軽自動車の車体サイズは、「全長3400mm以下×全幅1480mm以下×全高2000mm以下」と定められているため、広い室内空間を確保しようとしても物理的な限界がありそうなもの。
しかし、室内スペースを作りにくい軽自動車をベースにしながら、まさかの「7人乗り」を実現させたクルマがありました。
【画像】カッコいい! これが「シエンタ」より小さい「3列ミニバン」です(16枚)
そのモデルこそ、ダイハツが2000年に発売した5ドアミニバンの「アトレー7」です。
同車はダイハツの軽ワゴン「アトレーワゴン」(4代目)をベースとしますが、リアオーバーハングを230mm延長させることによってアトレーワゴンよりも広い後列空間を確保。

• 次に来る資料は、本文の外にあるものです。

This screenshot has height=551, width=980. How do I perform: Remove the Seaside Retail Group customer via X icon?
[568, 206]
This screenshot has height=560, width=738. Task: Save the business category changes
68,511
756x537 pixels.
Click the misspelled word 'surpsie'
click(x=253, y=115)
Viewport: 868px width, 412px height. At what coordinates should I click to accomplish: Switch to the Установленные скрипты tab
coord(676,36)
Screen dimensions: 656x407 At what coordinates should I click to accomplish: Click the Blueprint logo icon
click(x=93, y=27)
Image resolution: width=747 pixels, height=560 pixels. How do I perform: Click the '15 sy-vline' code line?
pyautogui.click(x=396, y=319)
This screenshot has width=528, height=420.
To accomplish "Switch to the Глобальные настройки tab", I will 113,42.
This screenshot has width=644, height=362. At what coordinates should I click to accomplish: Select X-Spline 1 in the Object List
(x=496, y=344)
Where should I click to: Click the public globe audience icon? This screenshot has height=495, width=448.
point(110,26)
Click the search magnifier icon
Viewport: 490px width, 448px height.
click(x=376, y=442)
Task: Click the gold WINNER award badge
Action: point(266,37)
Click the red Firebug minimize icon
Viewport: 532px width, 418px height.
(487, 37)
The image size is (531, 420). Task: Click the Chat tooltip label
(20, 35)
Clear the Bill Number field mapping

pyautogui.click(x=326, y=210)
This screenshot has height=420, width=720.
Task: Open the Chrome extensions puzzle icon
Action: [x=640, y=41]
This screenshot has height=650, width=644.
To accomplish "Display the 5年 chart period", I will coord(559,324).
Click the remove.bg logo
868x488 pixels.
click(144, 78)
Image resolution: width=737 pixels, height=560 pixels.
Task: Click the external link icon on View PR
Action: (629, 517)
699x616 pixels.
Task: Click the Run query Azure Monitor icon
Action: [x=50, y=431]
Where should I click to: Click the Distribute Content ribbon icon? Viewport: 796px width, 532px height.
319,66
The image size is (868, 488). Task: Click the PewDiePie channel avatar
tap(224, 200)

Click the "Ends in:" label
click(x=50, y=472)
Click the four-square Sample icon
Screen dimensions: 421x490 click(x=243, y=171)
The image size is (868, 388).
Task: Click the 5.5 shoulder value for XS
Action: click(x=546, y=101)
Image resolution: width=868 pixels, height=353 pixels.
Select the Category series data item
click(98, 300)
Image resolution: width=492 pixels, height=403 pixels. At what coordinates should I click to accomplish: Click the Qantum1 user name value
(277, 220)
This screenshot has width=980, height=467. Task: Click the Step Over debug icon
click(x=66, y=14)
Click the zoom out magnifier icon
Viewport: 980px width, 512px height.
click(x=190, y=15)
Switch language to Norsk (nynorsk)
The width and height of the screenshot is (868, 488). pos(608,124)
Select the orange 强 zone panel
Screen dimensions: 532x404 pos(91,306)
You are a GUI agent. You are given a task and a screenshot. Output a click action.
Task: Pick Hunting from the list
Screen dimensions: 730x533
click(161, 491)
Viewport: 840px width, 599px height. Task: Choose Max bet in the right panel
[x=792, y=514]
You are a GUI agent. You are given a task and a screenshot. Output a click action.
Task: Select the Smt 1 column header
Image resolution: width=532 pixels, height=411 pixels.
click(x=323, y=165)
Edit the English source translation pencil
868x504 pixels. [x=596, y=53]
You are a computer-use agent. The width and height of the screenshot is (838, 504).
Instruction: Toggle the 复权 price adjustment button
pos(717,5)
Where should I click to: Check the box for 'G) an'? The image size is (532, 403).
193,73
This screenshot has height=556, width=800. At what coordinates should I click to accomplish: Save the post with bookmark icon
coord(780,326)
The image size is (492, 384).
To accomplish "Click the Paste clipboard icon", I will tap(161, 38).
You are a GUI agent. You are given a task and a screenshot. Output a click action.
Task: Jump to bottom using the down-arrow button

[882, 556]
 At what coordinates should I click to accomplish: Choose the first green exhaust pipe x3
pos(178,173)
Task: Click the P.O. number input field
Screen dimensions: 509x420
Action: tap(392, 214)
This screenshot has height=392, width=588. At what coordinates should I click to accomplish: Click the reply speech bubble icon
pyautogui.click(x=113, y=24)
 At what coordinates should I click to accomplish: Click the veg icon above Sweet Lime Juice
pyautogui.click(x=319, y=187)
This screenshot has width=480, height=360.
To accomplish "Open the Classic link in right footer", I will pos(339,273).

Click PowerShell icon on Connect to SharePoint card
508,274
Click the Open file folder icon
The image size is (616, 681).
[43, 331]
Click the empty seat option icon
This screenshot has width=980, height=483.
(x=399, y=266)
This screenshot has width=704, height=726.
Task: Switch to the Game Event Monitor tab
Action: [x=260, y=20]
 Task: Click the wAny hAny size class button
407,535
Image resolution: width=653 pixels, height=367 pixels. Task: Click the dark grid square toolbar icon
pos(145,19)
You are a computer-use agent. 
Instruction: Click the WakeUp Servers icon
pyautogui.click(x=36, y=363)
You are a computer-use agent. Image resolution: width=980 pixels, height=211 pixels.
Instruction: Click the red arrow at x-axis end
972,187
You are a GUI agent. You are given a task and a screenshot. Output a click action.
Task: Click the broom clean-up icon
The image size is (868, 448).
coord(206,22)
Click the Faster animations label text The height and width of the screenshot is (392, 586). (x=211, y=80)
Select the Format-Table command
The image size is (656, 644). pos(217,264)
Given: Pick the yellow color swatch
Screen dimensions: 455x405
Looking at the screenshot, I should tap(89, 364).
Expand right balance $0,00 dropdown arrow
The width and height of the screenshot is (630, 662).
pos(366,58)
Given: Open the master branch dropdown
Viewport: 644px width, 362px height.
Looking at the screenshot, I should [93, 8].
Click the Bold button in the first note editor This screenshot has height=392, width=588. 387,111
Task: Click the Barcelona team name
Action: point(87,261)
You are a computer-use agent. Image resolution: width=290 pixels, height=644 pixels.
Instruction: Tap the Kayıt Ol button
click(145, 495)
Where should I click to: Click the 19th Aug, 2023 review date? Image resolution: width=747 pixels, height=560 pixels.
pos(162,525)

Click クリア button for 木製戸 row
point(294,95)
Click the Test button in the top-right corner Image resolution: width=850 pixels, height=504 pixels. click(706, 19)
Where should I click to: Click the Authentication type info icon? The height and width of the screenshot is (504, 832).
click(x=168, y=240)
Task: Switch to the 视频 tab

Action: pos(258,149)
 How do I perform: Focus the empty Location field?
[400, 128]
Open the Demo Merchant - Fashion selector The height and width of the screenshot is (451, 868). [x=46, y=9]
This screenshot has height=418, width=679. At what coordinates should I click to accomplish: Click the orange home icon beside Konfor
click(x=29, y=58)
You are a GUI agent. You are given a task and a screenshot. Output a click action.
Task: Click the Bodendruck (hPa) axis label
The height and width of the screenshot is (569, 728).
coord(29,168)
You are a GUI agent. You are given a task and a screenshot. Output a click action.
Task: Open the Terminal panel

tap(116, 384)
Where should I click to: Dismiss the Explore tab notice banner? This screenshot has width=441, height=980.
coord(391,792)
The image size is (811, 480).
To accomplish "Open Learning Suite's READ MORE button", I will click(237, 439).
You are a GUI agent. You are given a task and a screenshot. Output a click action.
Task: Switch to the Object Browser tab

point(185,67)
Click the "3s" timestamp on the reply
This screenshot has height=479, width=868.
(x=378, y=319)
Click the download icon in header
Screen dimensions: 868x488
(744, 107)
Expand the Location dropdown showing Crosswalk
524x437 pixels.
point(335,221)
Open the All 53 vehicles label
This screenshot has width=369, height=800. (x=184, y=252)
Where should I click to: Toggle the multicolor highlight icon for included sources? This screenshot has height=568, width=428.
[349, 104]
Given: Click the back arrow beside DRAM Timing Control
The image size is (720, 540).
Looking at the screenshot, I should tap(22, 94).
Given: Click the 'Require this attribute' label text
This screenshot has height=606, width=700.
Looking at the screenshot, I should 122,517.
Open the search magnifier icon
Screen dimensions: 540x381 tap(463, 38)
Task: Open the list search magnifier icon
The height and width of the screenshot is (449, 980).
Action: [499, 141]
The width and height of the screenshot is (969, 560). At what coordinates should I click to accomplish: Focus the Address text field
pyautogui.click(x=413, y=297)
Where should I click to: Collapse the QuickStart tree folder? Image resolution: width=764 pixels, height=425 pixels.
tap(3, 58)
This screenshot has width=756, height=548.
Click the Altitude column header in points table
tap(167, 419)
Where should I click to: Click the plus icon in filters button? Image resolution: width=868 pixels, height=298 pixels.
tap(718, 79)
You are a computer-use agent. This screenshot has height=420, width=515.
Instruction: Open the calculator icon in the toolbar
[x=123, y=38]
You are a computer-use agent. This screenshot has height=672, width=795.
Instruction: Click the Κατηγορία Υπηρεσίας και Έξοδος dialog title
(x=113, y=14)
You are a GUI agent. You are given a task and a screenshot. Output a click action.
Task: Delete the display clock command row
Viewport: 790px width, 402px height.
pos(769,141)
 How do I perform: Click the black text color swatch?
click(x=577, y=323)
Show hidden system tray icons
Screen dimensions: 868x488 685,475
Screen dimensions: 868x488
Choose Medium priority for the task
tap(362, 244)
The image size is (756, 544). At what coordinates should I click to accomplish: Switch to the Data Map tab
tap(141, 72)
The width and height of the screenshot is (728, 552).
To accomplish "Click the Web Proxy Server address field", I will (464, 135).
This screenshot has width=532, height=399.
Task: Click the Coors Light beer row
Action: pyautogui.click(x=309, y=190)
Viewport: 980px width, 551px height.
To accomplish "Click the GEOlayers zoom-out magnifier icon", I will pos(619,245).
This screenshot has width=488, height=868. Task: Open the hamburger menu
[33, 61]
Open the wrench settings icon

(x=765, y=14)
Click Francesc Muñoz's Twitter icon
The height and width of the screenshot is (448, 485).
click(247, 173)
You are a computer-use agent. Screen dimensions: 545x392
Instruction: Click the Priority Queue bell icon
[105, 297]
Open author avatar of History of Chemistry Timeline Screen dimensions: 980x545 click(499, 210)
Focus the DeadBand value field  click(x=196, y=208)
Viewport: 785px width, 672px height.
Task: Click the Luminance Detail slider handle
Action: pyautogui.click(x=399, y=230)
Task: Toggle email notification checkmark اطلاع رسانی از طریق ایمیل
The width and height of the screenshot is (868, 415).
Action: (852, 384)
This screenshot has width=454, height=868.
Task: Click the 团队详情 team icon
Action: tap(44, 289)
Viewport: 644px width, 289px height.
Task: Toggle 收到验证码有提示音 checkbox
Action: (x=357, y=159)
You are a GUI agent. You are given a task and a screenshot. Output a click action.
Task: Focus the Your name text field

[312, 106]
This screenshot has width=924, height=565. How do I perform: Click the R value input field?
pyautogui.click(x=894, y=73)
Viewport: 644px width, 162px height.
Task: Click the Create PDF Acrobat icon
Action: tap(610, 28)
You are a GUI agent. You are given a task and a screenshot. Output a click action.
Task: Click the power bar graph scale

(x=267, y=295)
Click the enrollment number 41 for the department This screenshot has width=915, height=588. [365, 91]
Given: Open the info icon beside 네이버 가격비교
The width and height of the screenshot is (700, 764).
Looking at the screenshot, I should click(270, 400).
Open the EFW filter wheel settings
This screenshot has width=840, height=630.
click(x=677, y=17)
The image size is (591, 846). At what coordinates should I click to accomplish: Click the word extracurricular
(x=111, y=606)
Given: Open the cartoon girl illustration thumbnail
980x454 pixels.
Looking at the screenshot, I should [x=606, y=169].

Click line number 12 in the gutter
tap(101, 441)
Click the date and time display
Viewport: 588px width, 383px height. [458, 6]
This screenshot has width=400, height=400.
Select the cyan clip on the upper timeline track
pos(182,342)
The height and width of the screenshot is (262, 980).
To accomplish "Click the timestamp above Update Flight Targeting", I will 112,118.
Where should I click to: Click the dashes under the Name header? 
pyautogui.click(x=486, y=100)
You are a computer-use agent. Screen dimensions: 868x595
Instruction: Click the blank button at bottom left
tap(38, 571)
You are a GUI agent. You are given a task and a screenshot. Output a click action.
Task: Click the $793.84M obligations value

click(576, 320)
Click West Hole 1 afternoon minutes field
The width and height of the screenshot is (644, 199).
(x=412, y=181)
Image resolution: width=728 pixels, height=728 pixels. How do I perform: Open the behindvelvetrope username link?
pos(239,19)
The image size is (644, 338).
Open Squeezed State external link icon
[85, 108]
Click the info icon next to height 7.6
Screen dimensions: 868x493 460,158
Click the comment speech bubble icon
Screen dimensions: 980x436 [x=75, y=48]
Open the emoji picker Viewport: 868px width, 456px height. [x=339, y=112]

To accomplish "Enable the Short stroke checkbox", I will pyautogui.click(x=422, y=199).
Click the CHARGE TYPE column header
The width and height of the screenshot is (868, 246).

この新たに確保した空間に3列目シートを設置することにより、軽自動車ベースのクルマでありながら、「3列シート7人乗り」を実現しました。
先述のリアオーバーハング延長や各種パーツの追加により、アトレー7のボディサイズは、全長が3395mmから3765mmへ、全幅は1475mmから1515mmと拡大。
ホイールベースもベースのアトレーワゴンより10mm延びています。
また、エンジンは普通乗用車化により、1.3リッターの直列4気筒エンジンへと変更。
最高出力は90馬力と、決してパワフルではありませんが、車重が1100kgと軽量なため、キビキビと走らせるのに十分なパワーを持っていました。
このように、軽ベースのコンパクトさで「3列シート7人乗り」という、斬新な個性を実現したアトレー7ですが、市場の評価は芳しくありませんでした。
最大の特徴だった3列目シートは、やはり軽ベースということもあり、お世辞にもくつろげるほどのスペースではなく、大人が長時間乗るには狭すぎました。
そのため3列目は使わずに、荷物を載せるなど収納スペースとして使われるケースが多く、「それなら3列目シートのアトレー7でなくてもよいのでは?」という扱いになってしまったのです。
広い空間と小気味よい走りは評価されたものの、ベースとなったアトレーワゴン自体がもともと高い完成度と人気を誇っていたこともあり、アトレー7の需要はさらに低下。
また、2列シートと広い荷室を売りとするコンパクトカー市場にホンダ「フィット」などの強力なライバルが登場したこともあり、アトレー7はわずか4年で姿を消してしまいました。
※ ※ ※
斬新な開発手法で誕生したものの、短い期間で姿を消してしまったアトレー7。
そのため現存数も少なく、意外な「レア車」となっています。
しかし中古市場では値段も手ごろで、車中泊などアウトドアシーンでも活躍するクルマです。
クルマに求める用途にピッタリという人は、愛車の候補に入れてみてはいかがでしょうか。